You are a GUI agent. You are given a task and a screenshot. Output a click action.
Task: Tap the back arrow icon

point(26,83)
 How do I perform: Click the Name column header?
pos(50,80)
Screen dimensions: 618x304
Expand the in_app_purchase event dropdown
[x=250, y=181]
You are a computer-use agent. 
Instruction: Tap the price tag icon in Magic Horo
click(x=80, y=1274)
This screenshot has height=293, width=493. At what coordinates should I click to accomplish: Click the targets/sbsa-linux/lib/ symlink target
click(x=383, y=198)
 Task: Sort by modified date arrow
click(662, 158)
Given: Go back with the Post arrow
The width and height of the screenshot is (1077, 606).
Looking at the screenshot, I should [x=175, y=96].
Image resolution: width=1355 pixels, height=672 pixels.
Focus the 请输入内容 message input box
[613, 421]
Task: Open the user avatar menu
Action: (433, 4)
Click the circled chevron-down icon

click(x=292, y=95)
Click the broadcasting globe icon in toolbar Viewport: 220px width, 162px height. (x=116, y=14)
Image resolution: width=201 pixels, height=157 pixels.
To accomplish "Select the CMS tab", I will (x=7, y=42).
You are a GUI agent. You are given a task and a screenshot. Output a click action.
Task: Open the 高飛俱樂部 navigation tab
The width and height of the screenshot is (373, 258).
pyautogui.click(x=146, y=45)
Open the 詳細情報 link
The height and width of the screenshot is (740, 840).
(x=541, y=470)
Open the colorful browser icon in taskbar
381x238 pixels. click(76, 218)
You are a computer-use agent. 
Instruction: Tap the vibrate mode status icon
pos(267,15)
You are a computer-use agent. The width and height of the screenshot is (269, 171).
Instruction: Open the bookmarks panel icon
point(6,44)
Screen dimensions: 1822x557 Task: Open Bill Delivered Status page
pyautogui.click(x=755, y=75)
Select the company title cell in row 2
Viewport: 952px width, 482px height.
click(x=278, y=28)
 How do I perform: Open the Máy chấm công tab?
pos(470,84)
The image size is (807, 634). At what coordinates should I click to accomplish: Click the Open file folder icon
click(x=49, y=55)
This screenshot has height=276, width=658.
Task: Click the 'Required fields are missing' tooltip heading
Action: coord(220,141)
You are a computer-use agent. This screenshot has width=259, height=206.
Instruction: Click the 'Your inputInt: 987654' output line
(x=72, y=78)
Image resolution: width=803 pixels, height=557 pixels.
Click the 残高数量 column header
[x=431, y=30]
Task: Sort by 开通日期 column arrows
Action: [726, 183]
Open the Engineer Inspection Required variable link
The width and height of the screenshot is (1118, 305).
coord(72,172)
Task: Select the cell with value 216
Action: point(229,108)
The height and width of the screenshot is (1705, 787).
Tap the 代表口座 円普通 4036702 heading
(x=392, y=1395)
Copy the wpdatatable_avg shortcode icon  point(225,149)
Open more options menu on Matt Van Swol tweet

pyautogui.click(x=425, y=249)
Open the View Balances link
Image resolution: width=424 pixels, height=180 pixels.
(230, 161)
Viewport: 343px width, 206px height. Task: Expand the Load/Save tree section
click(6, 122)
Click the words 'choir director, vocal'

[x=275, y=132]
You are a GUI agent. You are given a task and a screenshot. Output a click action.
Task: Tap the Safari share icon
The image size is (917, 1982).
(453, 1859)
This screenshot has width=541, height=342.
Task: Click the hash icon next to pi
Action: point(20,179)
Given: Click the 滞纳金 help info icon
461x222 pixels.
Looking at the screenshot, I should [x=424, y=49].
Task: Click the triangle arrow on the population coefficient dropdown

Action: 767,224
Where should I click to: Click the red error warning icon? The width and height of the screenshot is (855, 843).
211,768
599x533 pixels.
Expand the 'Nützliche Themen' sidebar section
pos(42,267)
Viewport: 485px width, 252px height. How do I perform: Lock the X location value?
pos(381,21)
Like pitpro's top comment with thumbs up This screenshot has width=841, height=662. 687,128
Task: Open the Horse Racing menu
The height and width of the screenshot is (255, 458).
· · ·
(EXERCISE GOAL):
No line before the one with "Viewport: 485px width, 252px" belongs in the answer; copy that line and the rest of the records exactly.

(SOLUTION):
Viewport: 485px width, 252px height. How do I perform: Lock the X location value?
pos(381,21)
Like pitpro's top comment with thumbs up This screenshot has width=841, height=662. 687,128
Task: Open the Horse Racing menu
The height and width of the screenshot is (255, 458).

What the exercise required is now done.